Bu fikir onun nefesinin hızlanmasına neden oldu ve Dans Eden Kılıç Qi’sini kullanmak konusunda tereddüde düştü.



Ruh Kanı. Bu Ji Klanının Ruh Kanı. ELimde zaten Ji Klanından bir Yarı Düzen Gelişimcisinin Ruh Kanı vardı.* Eğer ona bu kanı eklersem bu iki damla kan anlamına gelecek!



R.N: 306. bölümde Ji Hongdong’u öldürmüştü.



19. Ji Kan Renkli Maskenin içinde hapsedilmiş durumda. Eğer ondan biraz Ruh Kanı çıkartabilirsem elimde üç nesil Ji Klanı kanı bulunmuş olacak. Kan Ölümsüzü büyüsünü kullanarak bir Kan Klonu yaratabilirim!”



Üç nesil kandan bir Kan Klonu yaratılabilir. Dokuz nesilden kandan ise Kan Mabudu yapılabilir. Bir Kan Mabudu… Atasal Uyanış gücüne sahip olacaktır. Ji Klanının güçlü uzmanlarının tecellisi bir kez daha ortaya çıkabilir! Onların Ölümsüzlerinden birinin kuvvetinin bir kısmını kullanabileceğim!



Meng Hao derin derin nefeslenmeye başladı. Kafasındaki düşünce gelişmeye devam etti ve bir anda tüm beynini doldurdu. Bir anda şu anki durumun altın bir fırsat olduğunu fark etti!

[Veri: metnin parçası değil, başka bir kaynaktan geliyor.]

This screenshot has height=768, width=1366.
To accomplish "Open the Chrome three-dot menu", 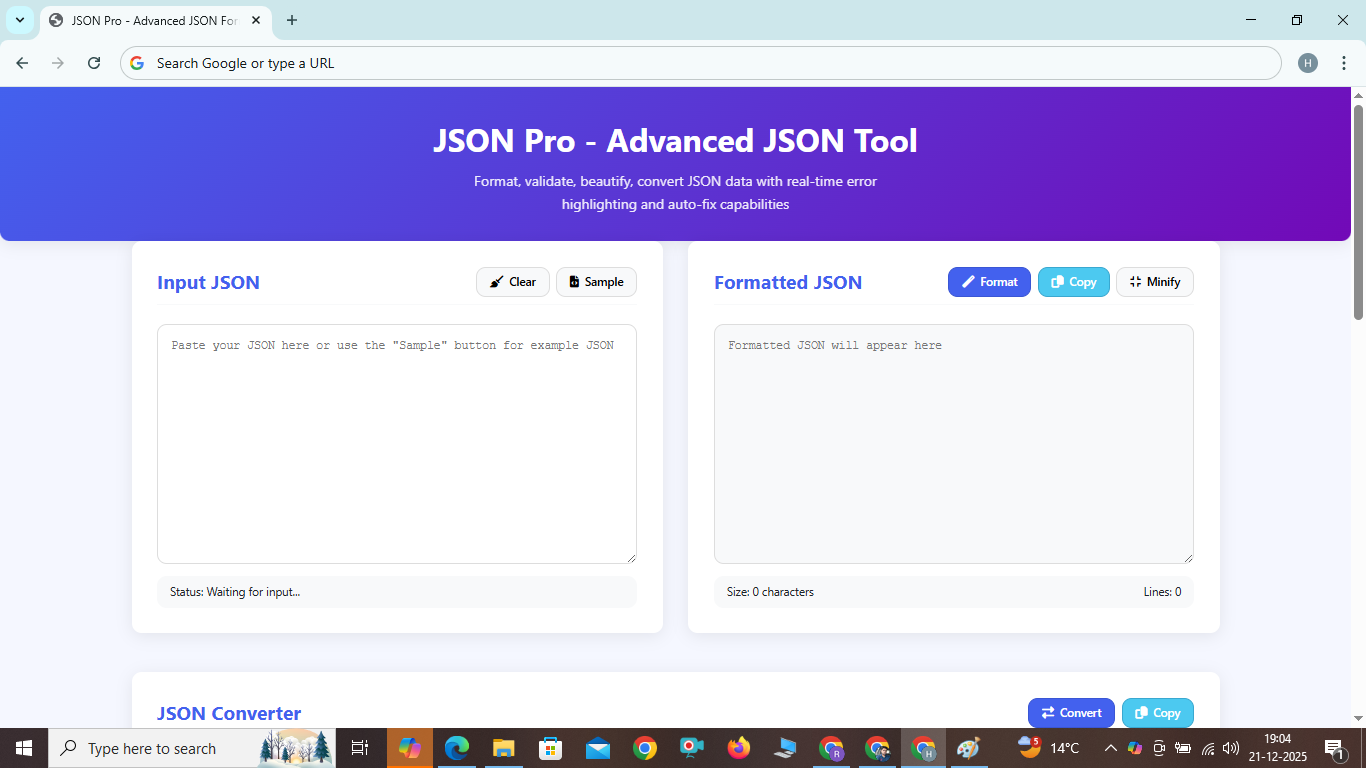I will (x=1344, y=62).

Eğer bu fırsatı kaçırırsa büyük ihtimalle bir daha Ji kanı elde etmesi çok zor olacaktı. Dahası, bu Ji kanı damlası sıradan değildi; belli ki güçlü bir arka plana sahipti.



Kan mührünü kırarak açmama gerek yok; bunun yerine… Onu kendim için bir Ji Klanı Kan Klonu yapmak için kullanabilirim!” Nefes nefese kalan Meng Hao’nun gözlerinde canlı bir ışık parlamaya başladı.

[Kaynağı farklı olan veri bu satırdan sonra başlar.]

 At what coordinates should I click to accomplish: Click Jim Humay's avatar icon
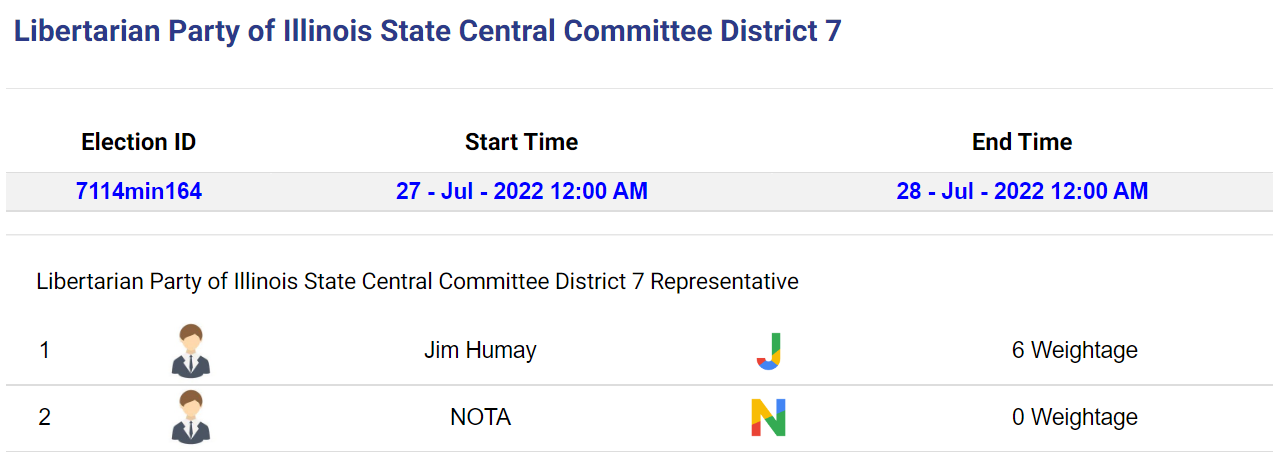(190, 351)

O zaman şuan ihtiyacım olan tek şey 19. Ji’nin kanı!” Bir anlık düşünmeden sonra gözleri kararlılıkla doldu.



Elini kaldırdı ve Kan Renkli Maskeye bastırdı. Ruhsal Duyusunu içeri göndererek doğrudan 19. Ji’nin karşısında belirdi.



19.Ji son derece zayıf görünüyordu, ama gözlerinde tuhaf bir ışık parlıyordu. Dış dünyadaki aurayı hissedebiliyordu ve bir Ji Klanı atasının iradesinin orada olduğunu biliyordu.

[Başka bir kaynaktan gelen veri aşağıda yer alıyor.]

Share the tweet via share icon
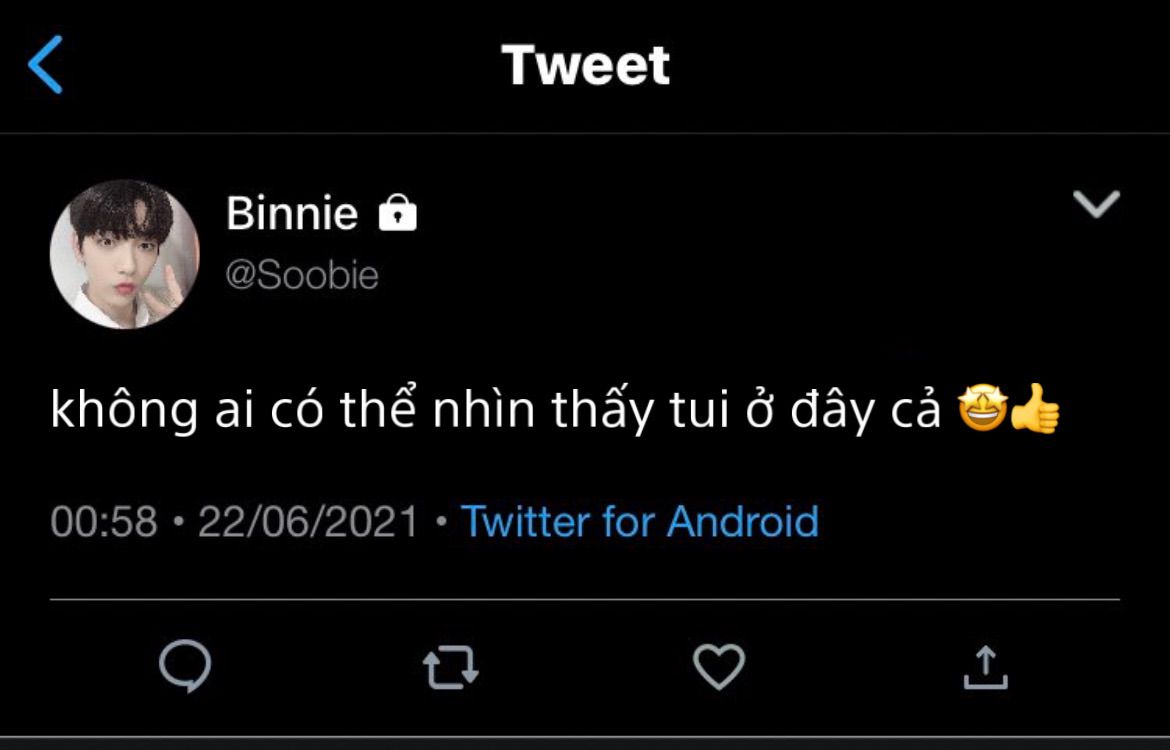 [984, 667]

Kim o…?” diye düşündü kendi kendine. “Bu imkansız. O çok kadim! Nasıl böylesine kadim bir atanın kanı var olabilir… O, Klanın kendi tarihinin bile ötesinde. O kim olabilir?



Ji o kadar şaşkındı ki Meng Hao’nun geldiğini bile fark etmemişti. Meng Hao maskenin içindeki dünyada somutlaştı, yüzünde vahşi bir ifade vardı. Sağ elini uzattı ve hiç tereddüt etmeden 19. Ji’nin alnına bastırdı.

Aniden 19. Ji’nin yüzünde vahşi bir ifade belirdi. Daha mücadele bile edemeden önce Meng Hao’dan Lotus Kılıç Formasyonu dışarı yayıldı ve Kan Renkli Maskenin içine girerek 19. Ji’ye yaklaştı.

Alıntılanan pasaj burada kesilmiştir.